Vogt-Koyanagi-Harada (VKH) disease, a rare autoimmune disorder that affects multiple systems in the body, has been found to have an association with COVID-19 infection and vaccination. Researchers from Sapienza University of Rome have provided an overview of VKH disease and its connection to COVID-19. They found no significant differences in the epidemiology and clinical findings of VKH disease in the COVID era compared to before. All patients in the study responded well to corticosteroid therapy, and the final visual prognosis was good. However, it is important for ophthalmologists to be aware of the possibility of VKH disease occurring or recurring after COVID-19 vaccination, particularly in genetically susceptible individuals.

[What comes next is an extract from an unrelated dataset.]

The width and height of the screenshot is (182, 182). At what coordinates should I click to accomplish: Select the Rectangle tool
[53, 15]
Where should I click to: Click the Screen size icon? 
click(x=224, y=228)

COVID-19, caused by the SARS-CoV-2 virus, is known to have a spike protein that binds to the ACE-2 receptor, facilitating its entry into host cells. Cases of VKH disease have been reported after COVID-19 infection, suggesting that the virus may act as a trigger. The time between COVID-19 infection and the onset of VKH symptoms was found to be around 17.5 to 19.75 days. The majority of patients in the study were women, and all received oral steroids as treatment.

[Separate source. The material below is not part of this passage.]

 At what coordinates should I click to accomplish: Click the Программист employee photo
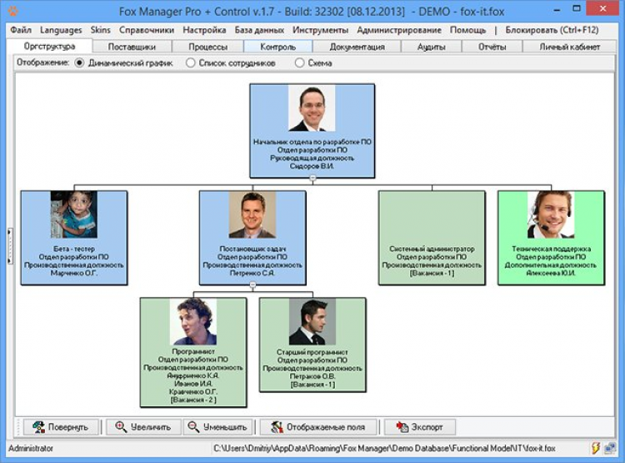[193, 322]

The association between vaccines and VKH disease has been reported with various types of vaccines, including hepatitis B, influenza, yellow fever, and tuberculosis vaccines. It is believed that the administration of adjuvants in genetically susceptible individuals may play a role in the development of VKH disease after vaccination. The presence of the HLA-DR4 antigen, a genetic factor, has been linked to the onset or recurrence of VKH disease after COVID-19 infection and vaccination.
VKH disease is characterized by the autoimmune targeting and destruction of melanocytes, leading to inflammation in various parts of the body. It is commonly reported as a uveitic entity after COVID-19 vaccination. In addition to viral infections, an association between VKH disease and microbial infections has also been observed. Molecular mimicry, where a vaccine component shares antigenic features with host cells, may explain the link between VKH disease and COVID-19 infection/vaccination.
VKH disease is a complex autoimmune disorder that primarily affects the eyes but can also involve other systems in the body. It is more prevalent in pigmented races and women. The disease has distinct clinical stages, including prodromal, acute uveitic, chronic, and chronic recurrent stages. It can also affect the integumentary, central nervous, and auditory systems. Diagnosis is based on a combination of clinical features and findings from systemic or ocular examinations. High-dose corticosteroid therapy is the main treatment choice, and early initiation is crucial for better outcomes.
VKH disease is a complex autoimmune disorder that necessitates prompt diagnosis and treatment. The association between VKH disease and COVID-19 infection/vaccination emphasizes the need for further research to better understand the triggers and pathogenesis of the disease. Ophthalmologists should be mindful of the potential occurrence or recurrence of VKH disease after COVID-19 vaccination, especially in individuals with genetic susceptibility.